Texte:

※ ※ ※

J’ai eu l’occasion, en 2012, guidée par des amis (merci P. et E.) de découvrir l’artiste allemand Anselm Kiefer, à la galerie Thaddaeus Ropac à Pantin. L’exposition, qui avait pour nom Die Ungeborenen (les non-nés) m’avait alors beaucoup impressionnée par l’ampleur de la pensée sous-jacente qui traversait cette oeuvre. Ce n’est pas l’esthétisme qui l’emporte quand nous regardons les toiles et les installations de l’artiste, il y aurait même un côté répulsif, avec toute cette noirceur et ces matériaux qui en jalonnent les surfaces. Ses oeuvres sont au premier abord peu aimables pour la plupart, toiles saturées de matière, installations de matériaux divers, plomb, sable, objets abandonnés, fleurs et plantes pétrifiées. Mais aidés des très intelligents commentaires de l’exposition citée ci-dessus, il était assez facile de pénétrer la pensée de l’auteur pour tenter d’en comprendre quelque chose (loin de moi l’idée d’en épuiser la signification).
Car Anselm Kiefer a quelque chose à nous dire, issu de sa propre histoire et de son expérience, qu’il cherche à nous transmettre. Né en 1945, dans un pays dévasté et honteux, il va faire le même chemin douloureux que nombre d’artistes allemands dans les décennies suivantes pour retrouver une identité. Mais il va le tracer différemment, en affrontant sans détour son passé et celui de son pays. Son entrée sur la scène artistique est marquée dans les années 70 par un scandale, lorsqu’il se représente faisant le salut nazi, revêtu de l’uniforme nazi de son père, image qu’il reproduit et décline à l’envi.
Ayant étudié dans sa jeunesse plusieurs disciplines (littérature, droit et linguistique, comme pour mieux traduire le monde, il fréquente la philosophie (Martin Heidegger est un de ses maîtres) et se prend de passion pour les mythes, germaniques en premier lieu (Parsifal, Les Nibelungen) mais il explore également la mythologie grecque et la Kabbale (1). Il arpente également le territoire littéraire, se focalisant notamment sur Ingeborg Bachmann, Roland Barthes et surtout Paul Celan.
Il avoue un lien particulier au livre, qu’il a récemment adopté comme centre d’une partie de ses oeuvres :
« Il est un répertoire de formes et une manière de matérialiser le temps qui passe. Pour moi, chaque livre recèle une onde qui se déploie, formant une vague que ej donne à voir lorsque je tourne les pages ou que je les mets en scène »
S’appuyant sur cette culture profonde et sur sa curiosité pour l’assemblage des matériaux, il se consacre à la recherche de son identité, traversant ainsi les identités allemande et juive, qu’il fait parfois fusionner en des oeuvres fulgurantes.

※ ※ ※

Enregistrements présentés:

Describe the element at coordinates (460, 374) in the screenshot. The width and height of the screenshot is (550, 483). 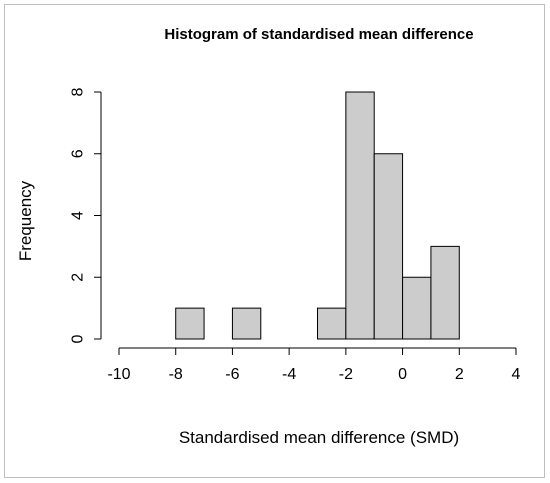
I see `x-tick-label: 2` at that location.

※ ※ ※

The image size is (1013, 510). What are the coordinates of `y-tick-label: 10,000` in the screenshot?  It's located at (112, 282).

※ ※ ※

Consigne: D'après le texte sur Anselm Kiefer, quelles disciplines a-t-il étudiées dans sa jeunesse ? Donnez-les toutes.

Réponse:
- la littérature
- le droit
- la linguistique